▶ **EXERCISE BRIEF**
Where the line containing "Instruction: Open the" appears, start repeating, and continue exactly through the last line below, adding nothing. Include no pictures.

[Dataset entries]
....

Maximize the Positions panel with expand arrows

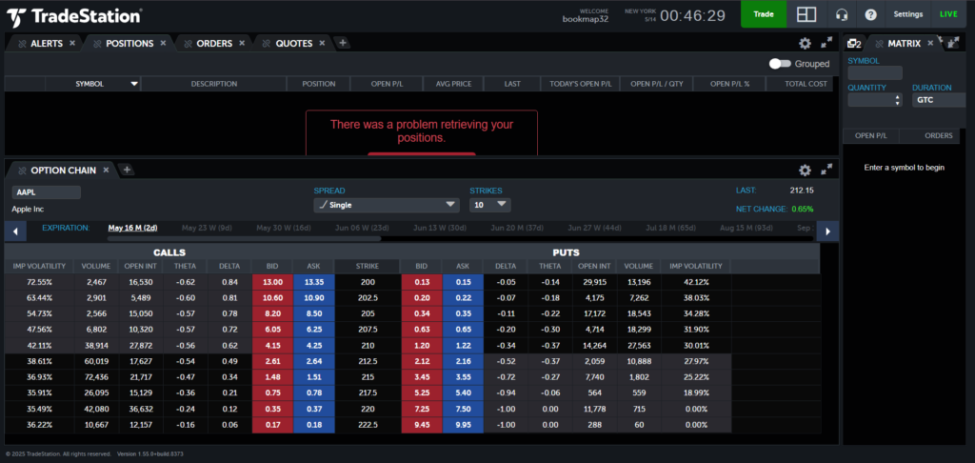click(x=826, y=43)
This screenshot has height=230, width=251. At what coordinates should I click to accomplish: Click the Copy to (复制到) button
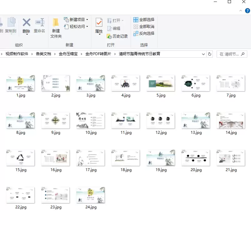pyautogui.click(x=11, y=25)
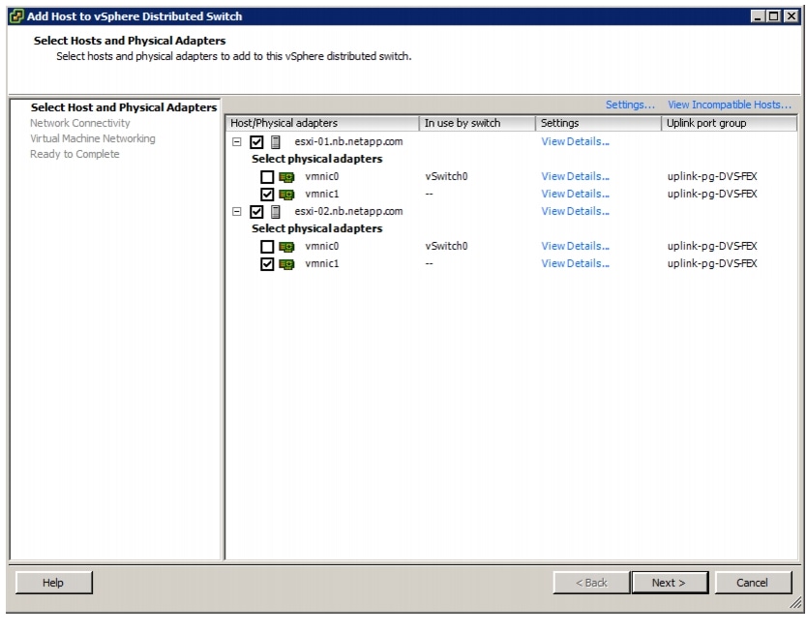Click the vSphere icon in the title bar

click(x=16, y=16)
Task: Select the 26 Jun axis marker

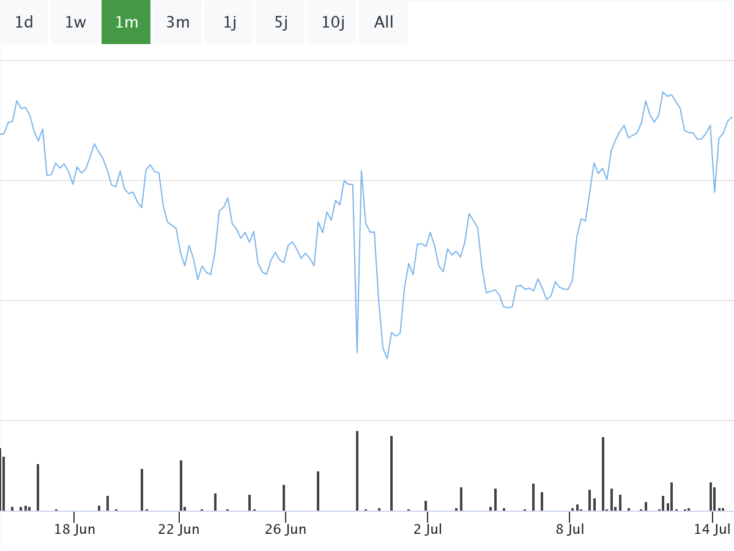Action: [286, 530]
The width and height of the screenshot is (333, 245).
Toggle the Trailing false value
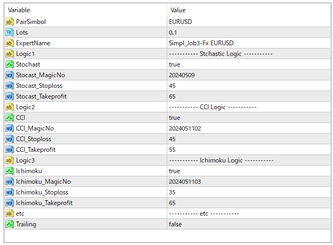[175, 224]

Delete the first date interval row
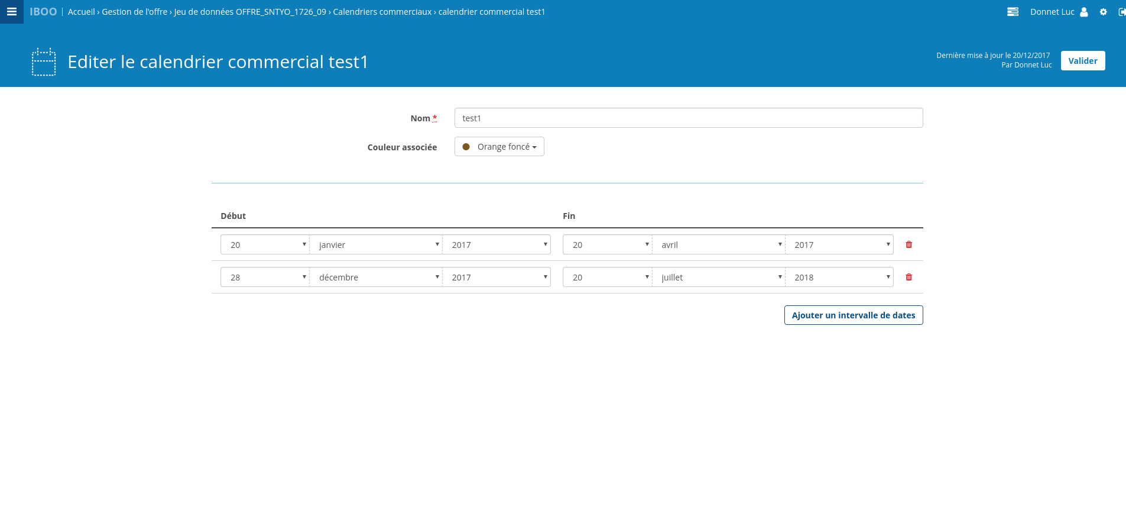point(908,244)
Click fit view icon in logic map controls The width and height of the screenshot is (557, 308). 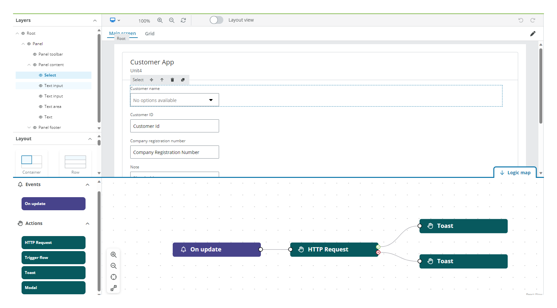114,277
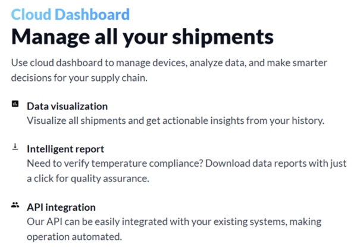Image resolution: width=357 pixels, height=247 pixels.
Task: Open the "Intelligent report" feature title
Action: [x=66, y=149]
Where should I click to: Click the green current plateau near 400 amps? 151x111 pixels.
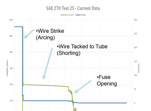(x=46, y=86)
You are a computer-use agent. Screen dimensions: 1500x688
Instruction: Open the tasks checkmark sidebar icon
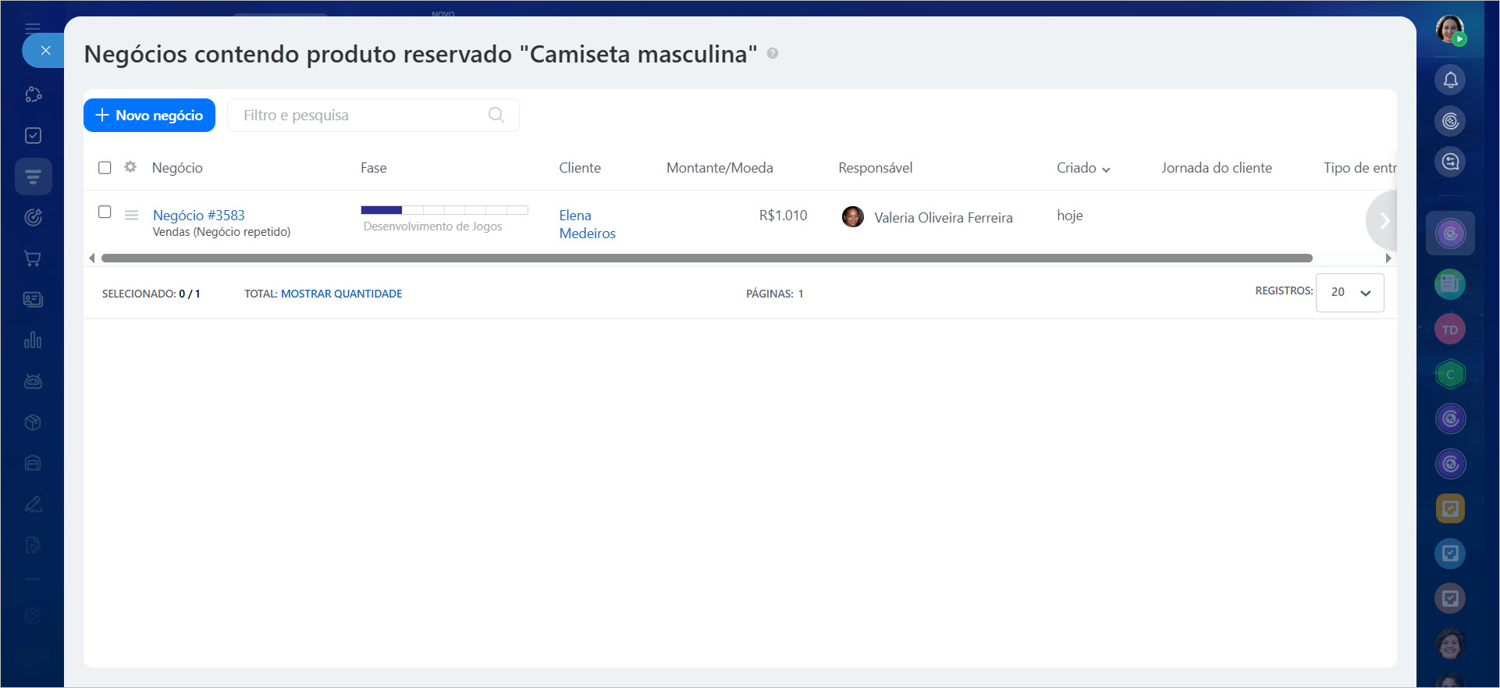tap(33, 136)
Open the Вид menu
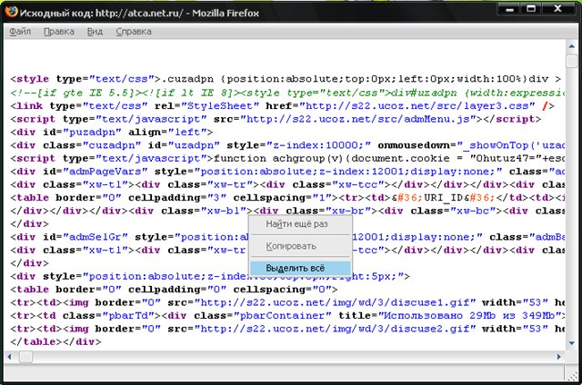 (95, 32)
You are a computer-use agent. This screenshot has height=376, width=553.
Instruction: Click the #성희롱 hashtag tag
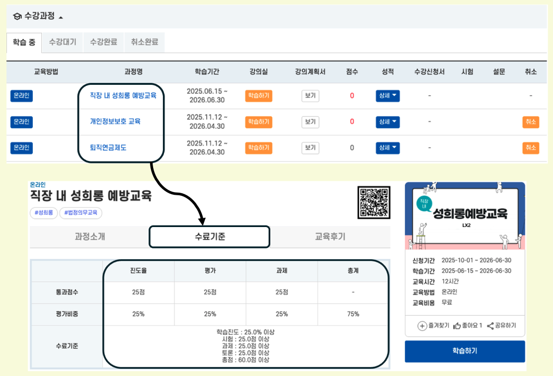(x=43, y=213)
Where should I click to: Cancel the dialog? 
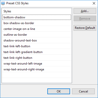tap(83, 91)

....

▶ **EXPECTED ANSWER**
Instruction: Open the tasks checkmark sidebar icon
tap(33, 136)
Open the Вид menu
 (95, 32)
You are a computer-use agent. This screenshot has height=376, width=553.
Instruction: Click the #성희롱 hashtag tag
(x=43, y=213)
Where should I click to: Cancel the dialog? 
tap(83, 91)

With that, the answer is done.